My work uses various materials and media to approach and objectify the human body: color photos, for example, are combined with synthetic materials such as silicone, hinting at skin. Every time, the body is enlarged and rendered in different materials and, by doing so, reduced to an abstraction.
‘The Human Thing’ (2019) is a series of sculptures made of photos that I rolled up so that not everything is ever visible. The rolls signify pedestals, or even altars: in any case, things normally used to display something on top of. But these pedestals are empty, and wrapped around them are images of female bodies, photographed close-up, with the focus on body parts generally experienced as sexual. If you look closely, small personal characteristics can be seen: a birthmark, a painted nail, part of a gesture. These features reveal a personality behind the skin, and a casualness with which the body is treated. By photographing these bodies almost like a product photographer would, the ‘sexiness’ is drained from the work.
Being a woman, sexual objectification is not unknown to me. Like most, I find it reprehensible and derogatory but, being trained as a jewelry designer, I also realize that the body decorates itself exactly to be seen. The division of roles between men and women is ages old and has created stereotypes: men are powerful, women are submissive. I refuse to see it that way: to me, the roles that women sometimes assume are evidence that the female body also has power.
Within the shape of my works, which occasionally hints at functionality, as well as within my material choices, and compositions of sculptures, I investigate exactly this power struggle, and I don’t necessarily choose which side wins. The curtain has my body printed on it. There is a play going on between control and submission: moving the curtain across the rails, who is the one most in control? How aggressive does it feel moving a body back and forth to where you want it? How much of the body is visible and how much is shown? As a viewer you are simultaneously the attacker, and the attacked.

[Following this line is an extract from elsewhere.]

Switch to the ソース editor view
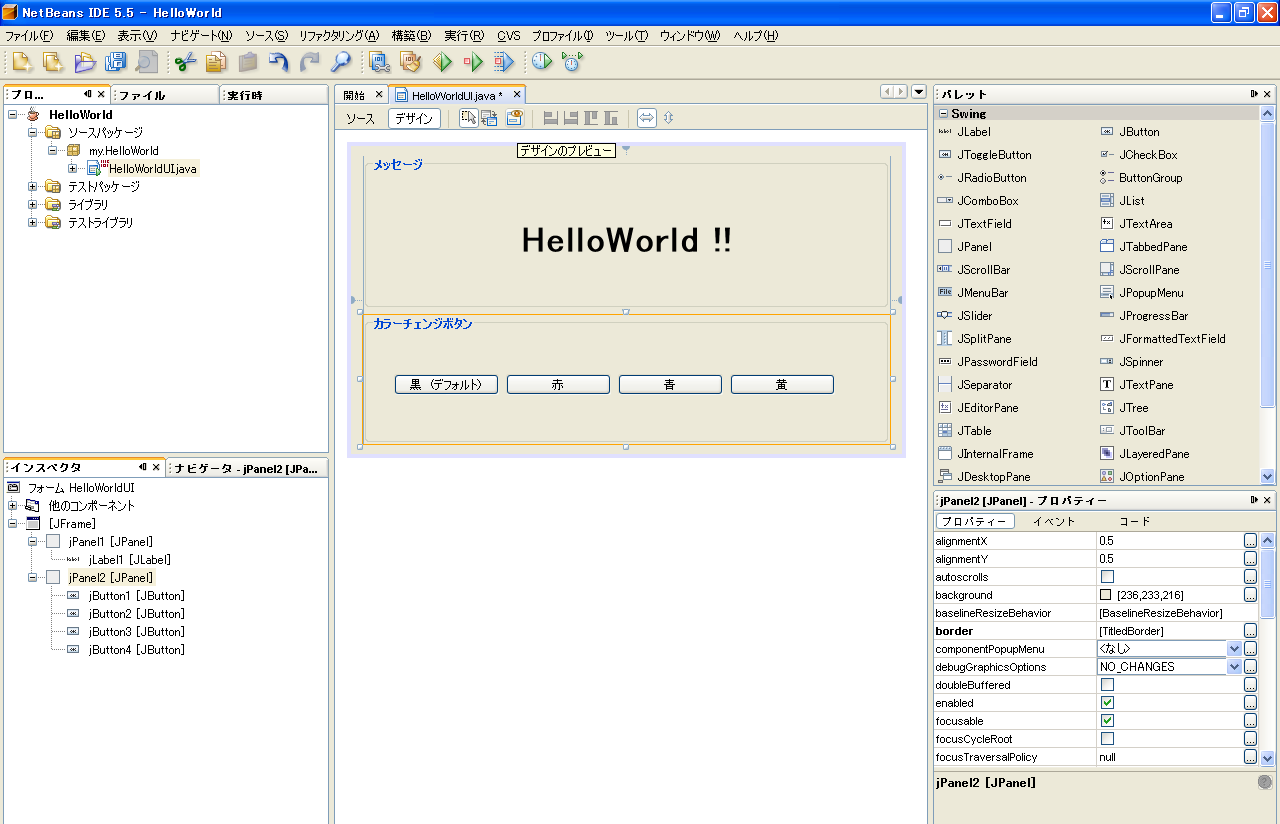The image size is (1280, 824). pos(360,118)
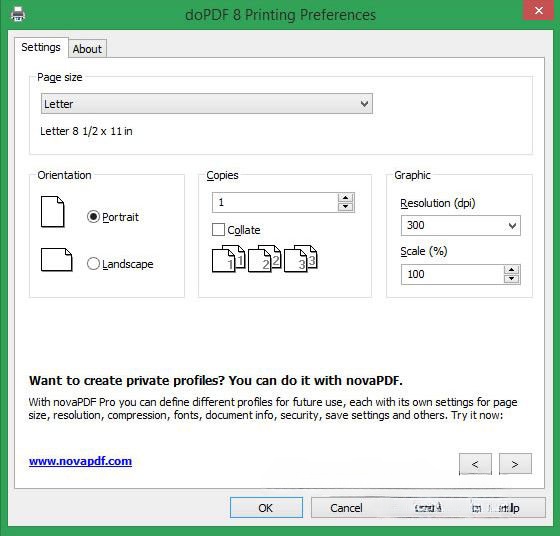Click the portrait page icon

tap(52, 212)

The goal within my works is not to portray active aggression, but rather a passive kind of aggression; the kind that creeps under the skin.
Bio
Anke Huyben, born 1986, is a visiual artist who uses photography, sculpture, jewellery and small installations to investigate how far the term “jewellery” can be stretched. Anke recently graduated from Cranbrook Academy of Art where she got her Master of fine Art in metalsmithing. Anke lives and works in Rotterdam, The Netherlands.